O secretário de Defesa dos Estados Unidos, Robert Gates, chegou hoje à Coreia do Sul com o objetivo de enfatizar a aliança que os Estados Unidos mantém com Seul, no momento em que as duas nações planejam manobras militares conjuntas numa mensagem de dissuasão para a Coreia do Norte. A visita de Gates acontece em meio à contínua tensão na Península Coreana, que se agravou após o afundamento do navio de guerra Cheonan da Coreia do Sul, por um torpedo que teria sido disparado por um submarino norte-coreano. O incidente deixou 46 marinheiros mortos e a Coreia do Sul culpou o país vizinho pelo ataque.

Uma investigação internacional concluiu em maio que um submarino norte-coreano disparou um torpedo que afundou o navio de guerra no Mar Amarelo, num local próximo à tensa fronteira marítima entre os países. A Coreia do Norte rejeitou com firmeza as acusações e alertou que qualquer punição da comunidade internacional provocará uma guerra.

Gates voou para um aeroporto militar perto de Seul e deverá ter uma reunião amanhã com seu congênere sul-coreano, Kim Tae-young. Na quarta-feira, EUA e Coreia do Sul terão outra reunião, desta vez com a presença da secretária de Estado norte-americana, Hillary Clinton. Segundo militares, o esperado é que os EUA e a Coreia do Sul aprovem uma série de manobras militares conjuntas, que incluirão exercícios navais nas costas oeste e leste da Península Coreana.

“Nós ainda não estamos prontos para anunciar os detalhes precisos dessas manobras, mas elas envolverão muitos recursos e soldados e deverão ter início num futuro próximo”, disse o porta-voz do Pentágono, Geoff Morrell, na semana passada. “Todas essas manobras militares são, por natureza, defensivas, mas enviarão uma mensagem clara de dissuasão à Coreia do Norte e demonstrarão nosso total comprometimento com a defesa da Coreia do Sul”, afirmou.

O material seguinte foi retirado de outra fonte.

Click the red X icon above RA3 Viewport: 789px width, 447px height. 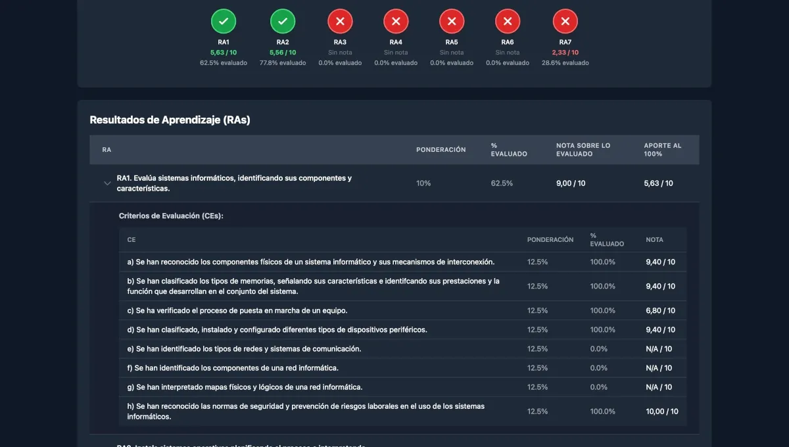pyautogui.click(x=340, y=20)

Inicialmente, as reuniões foram agendadas para marcar o aniversário de 60 anos do começo da Guerra da Coreia (1950-1953) e para a discussão de estratégias bilaterais de longo prazo. Os EUA ainda possuem 28.500 soldados em guarnições na Coreia do Sul, um legado da guerra contra o norte comunista dos anos 1950, um confronto que terminou com um armistício e não com um tratado de paz formal.